Employers are to be urged by Norman Baker, a transport minister, to allow staff to work one day a fortnight from home as part of the government’s drive to cut transport congestion.
Incentives could be introduced to encourage flexible working, and train companies will encouraged to overhaul how season tickets are sold, so people who only spend part of the week at an office are not penalised, the Telegraph has reported.
Norman Baker, the Liberal Democrats’ transport minister, believes traditional travel patterns have to change if the coalition is to create the low-carbon economy it promised, and has instructed officials to work out how his ideas can be brought into practice.

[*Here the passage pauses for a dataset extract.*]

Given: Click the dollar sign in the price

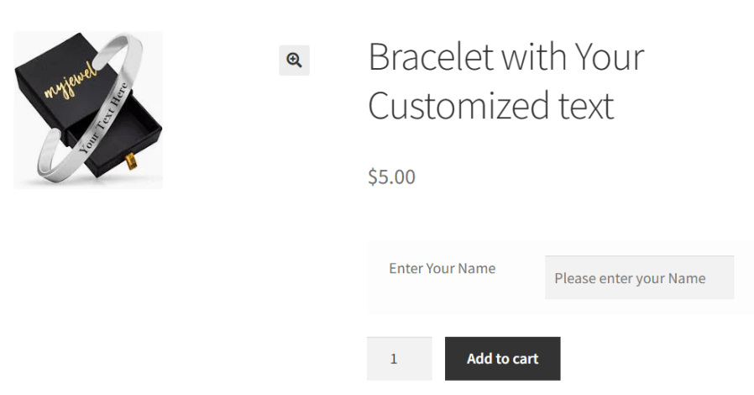Looking at the screenshot, I should click(x=373, y=176).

“Part of my brief as a transport minister is to sometimes encourage you not to travel. I want to be the first virtual transport minister,” he told the Telegraph.
“This isn’t just pie in the sky; it could really work with just a little bit of flexibility.
Baker’s initiative could ease pressure on the UK’s overstretched transport network, which is bracing itself for sweeping spending cuts in the autumn, according to the Telegraph.
“The kind of initiatives I’m working on will do away with the rush hour. Reducing demand will reduce congestion, pollution and stress in our daily lives. Working just one day in 10 from home would have a huge impact,” Baker said.
“For example, homeworking could do wonders for that work-life balance we all strive for. So you drop the children off at school, work in the office 9.30 until 2pm, go and pick them up, then work a couple more hours from home.
Baker also wants rail companies to sell cornets as well as season tickets.
This would enable people to pay for their journeys in batches while enjoying the discount offered to season ticket holders.